Meet our Facilitator and Panelists
Facilitator - Prof Shose Kessi
Shose Kessi is Dean of the Faculty of Humanities at the University of Cape Town; Associate Professor in the Department of Psychology; and co-director of the Hub for Decolonial Feminist Psychologies in Africa. She has published on the psychology of racism in higher education and decolonial and pan-African approaches to psychology.
Dr Divine Fuh
Divine Fuh is a social anthropologist at the University of Cape Town and Director of HUMA – Institute for Humanities in Africa at the University of Cape Town. His research is focused on the politics of suffering and smiling, particularly how people find ways of smiling in the midst of their suffering; as well as the political economy of Pan African knowledge production and publishing; and the ethical life of AI. He has undertaken research in Cameroon, Botswana, South Africa and Senegal.
Dr Anthea Lesch
Anthea M. Lesch is a researcher, scholar, activist and lecturer. She currently works as Senior Lecturer in the Psychology Department at Stellenbosch University. Dr Lesch’s primary research interest is in exploring lived experiences of poverty and social inequality, and the ways in which structural inequalities impact the health and well-being of vulnerable and marginalised communities. She is particularly interested in interrogating societal narratives and representations of vulnerable and marginalised groups.
Prof Seth Oppong
Seth Oppong, Ph.D. is an Associate Professor at the Department of Psychology, University of Botswana, Gaborone, Botswana.
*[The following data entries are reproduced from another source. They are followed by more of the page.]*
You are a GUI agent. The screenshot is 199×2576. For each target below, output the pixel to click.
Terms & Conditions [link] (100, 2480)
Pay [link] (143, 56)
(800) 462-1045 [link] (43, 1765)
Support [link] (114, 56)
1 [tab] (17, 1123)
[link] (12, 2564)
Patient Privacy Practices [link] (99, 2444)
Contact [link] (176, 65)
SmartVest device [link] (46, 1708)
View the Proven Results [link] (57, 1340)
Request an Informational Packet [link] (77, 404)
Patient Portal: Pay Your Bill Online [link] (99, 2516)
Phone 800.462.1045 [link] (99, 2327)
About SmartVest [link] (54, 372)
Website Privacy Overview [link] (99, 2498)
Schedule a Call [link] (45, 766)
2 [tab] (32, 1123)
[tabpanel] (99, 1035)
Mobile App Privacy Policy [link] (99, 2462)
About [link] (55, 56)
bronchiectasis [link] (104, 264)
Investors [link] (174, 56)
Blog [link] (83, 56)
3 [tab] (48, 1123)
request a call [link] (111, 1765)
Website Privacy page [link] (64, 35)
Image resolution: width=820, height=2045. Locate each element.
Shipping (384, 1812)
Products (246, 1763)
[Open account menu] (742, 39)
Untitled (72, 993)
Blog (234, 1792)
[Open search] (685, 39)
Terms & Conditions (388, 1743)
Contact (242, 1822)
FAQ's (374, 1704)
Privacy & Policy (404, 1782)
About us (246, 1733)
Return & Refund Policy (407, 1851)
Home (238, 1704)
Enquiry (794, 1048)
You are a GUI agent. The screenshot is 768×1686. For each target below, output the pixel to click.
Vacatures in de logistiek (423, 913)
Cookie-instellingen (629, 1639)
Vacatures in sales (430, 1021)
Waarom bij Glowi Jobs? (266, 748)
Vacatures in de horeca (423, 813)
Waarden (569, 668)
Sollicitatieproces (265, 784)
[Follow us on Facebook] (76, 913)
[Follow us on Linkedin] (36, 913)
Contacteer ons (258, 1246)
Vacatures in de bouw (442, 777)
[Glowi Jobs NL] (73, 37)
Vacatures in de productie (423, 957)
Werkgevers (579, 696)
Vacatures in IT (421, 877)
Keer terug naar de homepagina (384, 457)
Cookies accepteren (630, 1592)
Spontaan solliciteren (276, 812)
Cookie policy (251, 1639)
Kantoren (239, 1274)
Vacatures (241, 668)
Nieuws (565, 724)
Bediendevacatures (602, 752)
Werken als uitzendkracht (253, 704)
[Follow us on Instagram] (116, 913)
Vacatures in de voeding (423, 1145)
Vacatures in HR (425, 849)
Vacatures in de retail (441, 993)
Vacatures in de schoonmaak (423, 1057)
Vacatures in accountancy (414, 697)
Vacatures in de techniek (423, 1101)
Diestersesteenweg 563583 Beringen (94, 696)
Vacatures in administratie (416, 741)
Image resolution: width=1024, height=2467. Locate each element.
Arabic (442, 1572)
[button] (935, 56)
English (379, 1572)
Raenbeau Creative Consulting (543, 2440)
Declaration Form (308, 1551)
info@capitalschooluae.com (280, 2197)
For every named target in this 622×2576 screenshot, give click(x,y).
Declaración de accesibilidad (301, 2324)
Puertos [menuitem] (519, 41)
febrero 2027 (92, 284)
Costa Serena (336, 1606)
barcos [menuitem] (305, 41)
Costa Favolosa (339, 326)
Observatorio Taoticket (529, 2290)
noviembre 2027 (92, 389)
He is also a Research Associate of the Department of Psychology, University of the Witwatersrand. He is viewed by many as a thinker and a theoretician in psychology in Africa. His research interests include cultural, historical, philosophical, and theoretical (CHPT) domains of psychology as well as applied psychology, public psychology, and African psychology.
Dr Ismahan Soukeyna Diop
Ismahan Soukeyna Diop holds a PhD in clinical psychology. She works as a teacher-researcher at the Cheikh Anta Diop University in Dakar. Her fields of research are femininity and maternity in African mythology and tales. Her current research focuses on the application of African traditional heritage, to clinical psychotherapy and community care, through the distribution of her psychotherapeutic tool Tampsy Optoa.